Friday, January 1, 2021

COVID Relief: An Average Americans Take

A week or so ago, Congress passed an annual funding bill to which approximately $900 billion in COVID relief was attached.  President Trump reluctantly signed the bill, but not before demanding a larger $2000 stimulus payment. On December 31, many Americans found a $600 payment added to their bank accounts whether they needed the money or not.
 
What was driving this 11th hour spending spree during the waning days of a presidential administration?

With the pandemic came a fear that few of us had seen, not just for our health but for our standard of living. The Great Recession has not been in the rear view mirror long enough to forget how tax cuts and hastily crafted funding for large corporations left thousands unemployed and failed to save countless families from losing their home.  But here we were, government was not just repeating this move once but twice and the new administration was promising a third round of payments. 

There is no doubt in my mind that countless citizens on both sides of the aisle have contacted their representatives requesting caution.  Certainly, this is not a good time for people in need, but there is never a good time for people in need. Why is this time creating such an emotional response from our elected officials?

For more than forty years, US leaders have bounce back and forth between economic growth and healthcare as political priorities. Now, they have come together to create a monster of rapid spending that has cost the country billions of dollars in fraud. 

Respectfully, who do they think they are kidding? Bipartisan or not, there are surely better ways of handling this money and whatever funds will follow in the future.

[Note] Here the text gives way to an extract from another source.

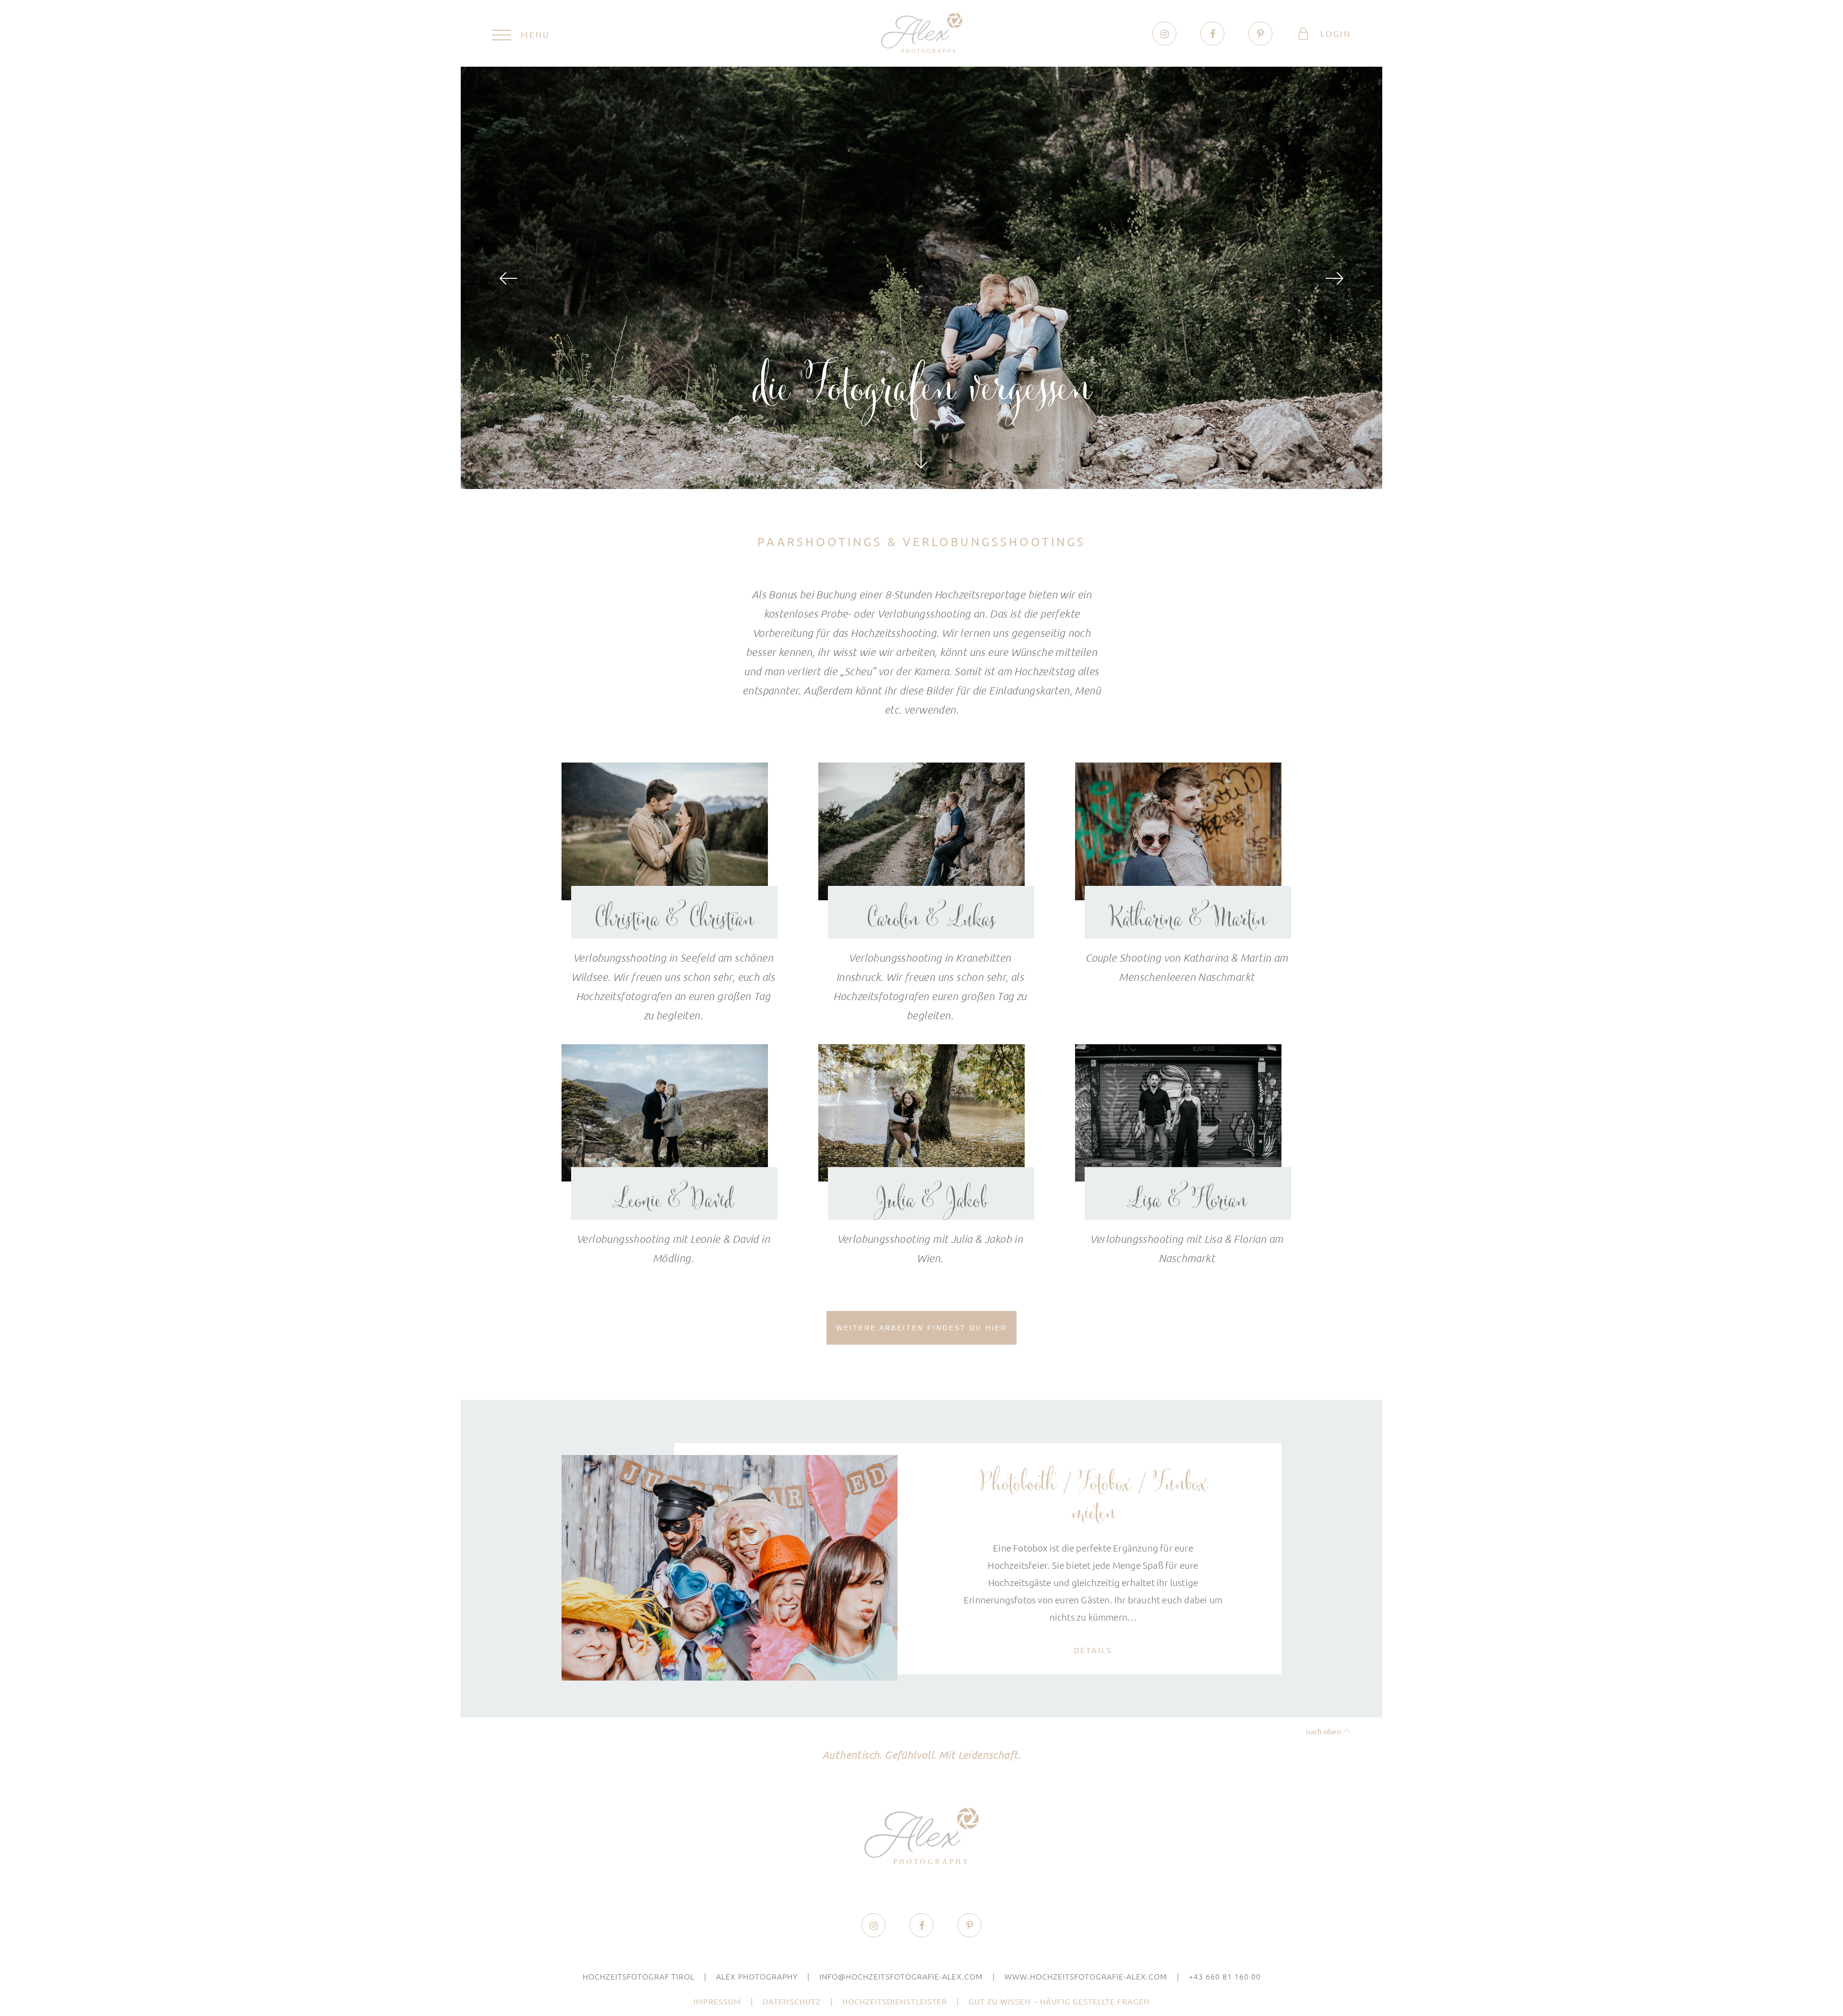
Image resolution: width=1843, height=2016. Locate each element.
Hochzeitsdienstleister (894, 2001)
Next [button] (1334, 277)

The American people deserve better. I am just one of millions of Americans who have survived decades of economic fluctuations and personal trials. We have owned businesses and farms. We have lost our savings, struck it rich but mostly just gotten by. We have been professionals, laborers and yes, sometimes been unemployed and destitute. Mother Nature has seen us burned out, flooded, damaged by wind and baked by drought. We have educated ourselves and our children while becoming homeowners, saving for retirement, and paying more for health insurance than we did for food. We are Republicans, Democrats and the Undecided.  We are young and old and as diverse a group as one can be in this country. We have lived in the real world and, for the most part, solved our problems without government help.

All of this makes us uniquely qualified to advise government on what it needs to do. Unfortunately our opinion doesn't matter. 

Our portrayal as a deeply divided country is perpetuated by marketing specialists whose data comes from Twitter feeds and polls that pop up during Solitaire games.  Ironically, this data supports a government which then uses it to steer America into debt and poverty.  

It is not COVID-19 that is our greatest danger. America will survive. There will be a cost and like every time before, it will be citizens that pay that price, not our leaders. 

As a country, we are not waiting for COVID to end or a vaccine to save us. We support our local restaurants and service providers. We buy tickets to virtual concerts and ‘run' in virtual fundraisers.  We give to churches and charities and, unlike government, we know which ones work and which ones don’t.  

We have walked this road before and will walk it again. We are the experts here, not the ones who try to predict the future as something dark and unforgiving.  We support our community silently and behind the scenes without Facebook or Twitter recognition. There is a job to be done and we are doing it.

COVID gave this country the opportunity to change a 40-year path that resembles a Hunger Games spinoff. Government takes from the easiest targets, gives it to those who make promises of better times, and then makes us fight each other to get it back - not something to be proud of. Is it?

The sad part is that our leaders  have worked so hard to maintain a system which has not worked for the average American for a long, long time.   Additionally, each time, it puts this country closer and closer to the brink of being financial unable to serve anyone.

In the end, it will not really matter. Americans will feed their families, go to work, raise their children and bury their dead whether our country is on solid ground or not.  Maybe that is what makes America truly great.